EXTRACT TO READ:
'''

1. A method of integrated circuit fabrication, comprising the steps of:
- varying the temperature of selected locations of a wafer with a laser to thereby induce different rates of chemical reaction at different locations on said wafer.
2. The method of claim 1, wherein said chemical reaction is oxide growth.
3. The method of claim 1, wherein said chemical reaction is the selective activation of dopants.
4. The method of claim 1, wherein some of said selected locations are heated to higher temperature than others of said selected locations.
5. A method of integrated circuit fabrication, comprising the steps of:
- heating a wafer in a process chamber;
- heating selected locations of said wafer with a laser, to cause a difference in temperature between said selected locations and the rest of said wafer, to thereby vary a temperature dependent property.
6. The method of claim 5, wherein said temperature dependent property is the growth rate of an oxide at the surface of said wafer.
7. The method of claim 5, wherein some of said selected locations are heated with said laser for longer periods than others of said selected locations.
8. The method of claim 5, wherein said temperature dependent property is the growth of a film.
9. The method of claim 5, wherein said heating of said selected locations occurs during a single process phase.
10. A method of integrated circuit fabrication, comprising the steps of:
- heating selected areas of the surface of a wafer during a process phase, said selected areas being heated to a higher temperature than the rest of the wafer surface;
- growing a film on said surface;
- wherein said film grows faster in said selected areas than outside said selected areas.
11. The method of claim 10, wherein said film is an oxide.
12. The method of claim 10, wherein some of said selected areas are heated more than others of said selected locations.
13. The method of claim 10, wherein said selected areas are heated by a laser.
14. The method of claim 10, wherein said steps of heating and growing occur during a single process phase.
15. An integrated circuit fabrication chamber, comprising:
- a stand for a wafer;
- a laser positioned to selectively illuminate the surface of said wafer;
- wherein said laser varies the temperature of selected locations of said wafer to thereby induce different rates of chemical reaction at different locations on said wafer.
16. The chamber of claim 15, wherein said chemical reaction is oxide growth.
17. The method of claim 15, wherein said chemical reaction is the selective activation of dopants.
18. The method of claim 15, wherein some of said selected locations are heated to higher temperature than others of said selected locations.

'''

DATA:
'''

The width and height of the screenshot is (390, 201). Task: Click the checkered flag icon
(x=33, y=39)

'''
'''

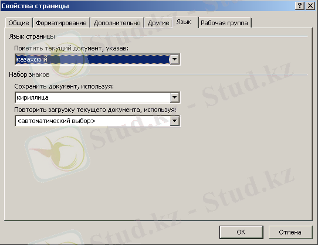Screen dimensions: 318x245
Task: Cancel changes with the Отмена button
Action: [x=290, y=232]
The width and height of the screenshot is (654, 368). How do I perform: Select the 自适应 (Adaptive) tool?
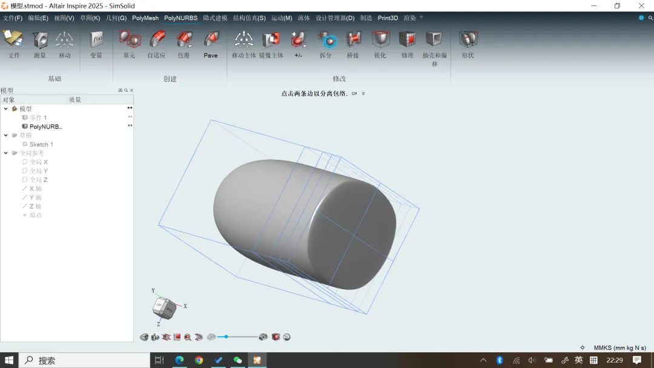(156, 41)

'''

OBJECTIVE:
Can you transcribe the passage of the patent claims from "2. The method of claim 1, wherein" to "of said wafer.", word for word?

EXERCISE RESULT:
2. The method of claim 1, wherein said chemical reaction is oxide growth.
3. The method of claim 1, wherein said chemical reaction is the selective activation of dopants.
4. The method of claim 1, wherein some of said selected locations are heated to higher temperature than others of said selected locations.
5. A method of integrated circuit fabrication, comprising the steps of:
- heating a wafer in a process chamber;
- heating selected locations of said wafer with a laser, to cause a difference in temperature between said selected locations and the rest of said wafer, to thereby vary a temperature dependent property.
6. The method of claim 5, wherein said temperature dependent property is the growth rate of an oxide at the surface of said wafer.